* **Passage provided**:
---+---

From owner-freebsd-chat  Fri Apr 12 16:53:36 2002
Delivered-To: freebsd-chat@freebsd.org
Received: from avocet.prod.itd.earthlink.net (avocet.mail.pas.earthlink.net [207.217.120.50])
	by hub.freebsd.org (Postfix) with ESMTP id 7055937B404
	for <chat@freebsd.org>; Fri, 12 Apr 2002 16:53:20 -0700 (PDT)
Received: from pool0003.cvx21-bradley.dialup.earthlink.net ([209.179.192.3] helo=mindspring.com)
	by avocet.prod.itd.earthlink.net with esmtp (Exim 3.33 #1)
	id 16wAqr-0003HA-00; Fri, 12 Apr 2002 16:53:09 -0700
Message-ID: <3CB7734B.DEE9ED94@mindspring.com>
Date: Fri, 12 Apr 2002 16:52:43 -0700
From: Terry Lambert <tlambert2@mindspring.com>
X-Mailer: Mozilla 4.7 [en]C-CCK-MCD {Sony}  (Win98; U)
X-Accept-Language: en
MIME-Version: 1.0
To: Joe Halpin <joe.halpin@attbi.com>
Cc: dan@langille.org, chat@freebsd.org
Subject: Re: setting up daily builds
References: <20020411214456.0E68B3F2D@bast.unixathome.org> <3CB63991.7B33851F@mindspring.com> <3CB707CF.D6DEAA19@attbi.com>
Content-Type: text/plain; charset=us-ascii
Content-Transfer-Encoding: 7bit
Sender: owner-freebsd-chat@FreeBSD.ORG
Precedence: bulk
List-ID: <freebsd-chat.FreeBSD.ORG>
List-Archive: <http://docs.freebsd.org/mail/> (Web Archive)
List-Help: <mailto:majordomo@FreeBSD.ORG?subject=help> (List Instructions)
List-Subscribe: <mailto:majordomo@FreeBSD.ORG?subject=subscribe%20freebsd-chat>
List-Unsubscribe: <mailto:majordomo@FreeBSD.ORG?subject=unsubscribe%20freebsd-chat>
X-Loop: FreeBSD.org

Joe Halpin wrote:
> How do you go about identifying the guilty parties? For example, if a
> subsystem that other code depends on breaks, that would probably cause
> failures in dependent subsystems. Would the owners of the dependent
> subsystems get email as well in that case?

Because you have two source trees -- "the last one that worked" and
"the current one", and they are both taggesd, you can cvs diff the
tags in order to get the differences.

Normally, what you do is copy the working tree to a new location,
and cvs up[date it, logging the updated files.

The difference in the revisions are enough to identify who made
the modificiations. (1.173 was alfred, 1.74 was phk, etc.).  You
back out the modifications in revere chronological order, until
the code works again.

If you want to be more complicated, and you have a fully populated
build tree with .depend files, you can segment the changes to
identify the change that caused the problem.


> Also, if a subsystem fails because of an error in a header file exported
> by some other subsystem (which didn't fail to build), will the right
> developer get the email?

---+---

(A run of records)
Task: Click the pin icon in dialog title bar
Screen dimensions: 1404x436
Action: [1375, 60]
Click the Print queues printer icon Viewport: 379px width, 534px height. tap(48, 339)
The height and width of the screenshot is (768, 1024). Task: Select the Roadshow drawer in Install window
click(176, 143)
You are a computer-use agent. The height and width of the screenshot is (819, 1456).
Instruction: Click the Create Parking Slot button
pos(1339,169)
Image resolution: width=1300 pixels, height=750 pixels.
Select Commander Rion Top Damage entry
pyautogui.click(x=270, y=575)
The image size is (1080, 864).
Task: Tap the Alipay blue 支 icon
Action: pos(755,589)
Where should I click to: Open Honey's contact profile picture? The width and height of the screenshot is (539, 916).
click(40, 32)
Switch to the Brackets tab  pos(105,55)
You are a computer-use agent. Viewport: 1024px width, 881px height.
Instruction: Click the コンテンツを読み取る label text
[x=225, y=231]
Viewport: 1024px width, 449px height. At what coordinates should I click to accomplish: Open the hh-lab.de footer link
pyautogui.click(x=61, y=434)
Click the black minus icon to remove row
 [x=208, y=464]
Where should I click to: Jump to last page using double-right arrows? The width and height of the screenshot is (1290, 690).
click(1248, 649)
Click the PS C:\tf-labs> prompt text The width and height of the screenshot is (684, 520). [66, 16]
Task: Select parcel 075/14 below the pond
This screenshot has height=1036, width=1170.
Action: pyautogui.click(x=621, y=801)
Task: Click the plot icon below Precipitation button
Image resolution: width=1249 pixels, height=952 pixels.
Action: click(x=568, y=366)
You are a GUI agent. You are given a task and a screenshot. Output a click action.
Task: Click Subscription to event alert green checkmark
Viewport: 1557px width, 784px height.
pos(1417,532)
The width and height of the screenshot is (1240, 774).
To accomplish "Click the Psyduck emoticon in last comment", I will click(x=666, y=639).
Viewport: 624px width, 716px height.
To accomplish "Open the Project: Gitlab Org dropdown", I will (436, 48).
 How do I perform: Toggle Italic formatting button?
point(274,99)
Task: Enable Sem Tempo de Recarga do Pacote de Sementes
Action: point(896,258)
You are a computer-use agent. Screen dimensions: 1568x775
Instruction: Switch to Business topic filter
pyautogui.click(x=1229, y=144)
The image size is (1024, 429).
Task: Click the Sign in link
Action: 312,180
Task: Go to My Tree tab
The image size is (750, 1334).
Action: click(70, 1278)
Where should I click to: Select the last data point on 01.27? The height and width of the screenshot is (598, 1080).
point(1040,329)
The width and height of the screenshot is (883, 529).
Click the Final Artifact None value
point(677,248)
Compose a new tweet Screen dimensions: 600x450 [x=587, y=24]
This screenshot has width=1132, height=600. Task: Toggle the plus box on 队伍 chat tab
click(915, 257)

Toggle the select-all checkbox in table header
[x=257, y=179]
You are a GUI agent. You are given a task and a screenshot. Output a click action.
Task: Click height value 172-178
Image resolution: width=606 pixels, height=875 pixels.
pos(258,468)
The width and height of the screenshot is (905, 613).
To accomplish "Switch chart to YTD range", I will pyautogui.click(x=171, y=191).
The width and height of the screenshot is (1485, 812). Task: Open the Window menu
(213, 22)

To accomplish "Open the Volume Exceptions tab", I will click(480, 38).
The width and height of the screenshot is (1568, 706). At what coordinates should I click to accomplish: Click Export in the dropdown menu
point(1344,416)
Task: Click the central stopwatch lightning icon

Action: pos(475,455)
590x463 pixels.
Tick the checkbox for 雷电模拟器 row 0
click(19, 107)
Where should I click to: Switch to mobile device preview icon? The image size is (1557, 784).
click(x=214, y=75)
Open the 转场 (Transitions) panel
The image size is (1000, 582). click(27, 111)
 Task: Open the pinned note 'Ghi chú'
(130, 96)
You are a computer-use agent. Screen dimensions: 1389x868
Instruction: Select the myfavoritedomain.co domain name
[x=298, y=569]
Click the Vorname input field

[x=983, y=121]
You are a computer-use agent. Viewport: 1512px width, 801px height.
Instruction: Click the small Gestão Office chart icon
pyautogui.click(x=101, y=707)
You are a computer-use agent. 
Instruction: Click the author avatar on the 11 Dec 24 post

---+---

* **Work to complete**:
A – Answer these questions about the email, one answer per line:
(i) Who is named in the From header?
(ii) Which revision number is attributed to phk?
(iii) What kind of files must a fully populated build tree have in order to segment the changes?
B – Reproduce the records verbatim, beginning at the line that contains "You are a computer-use agent. Screen dimensions: 1389x868" and stopping after the final line of the records.
The records bear no relation to the email that precedes them.

* **Written answers**:
A –
(i) Terry Lambert <tlambert2@mindspring.com>
(ii) 1.74
(iii) .depend files

B –
You are a computer-use agent. Screen dimensions: 1389x868
Instruction: Select the myfavoritedomain.co domain name
[x=298, y=569]
Click the Vorname input field

[x=983, y=121]
You are a computer-use agent. Viewport: 1512px width, 801px height.
Instruction: Click the small Gestão Office chart icon
pyautogui.click(x=101, y=707)
You are a computer-use agent. 
Instruction: Click the author avatar on the 11 Dec 24 post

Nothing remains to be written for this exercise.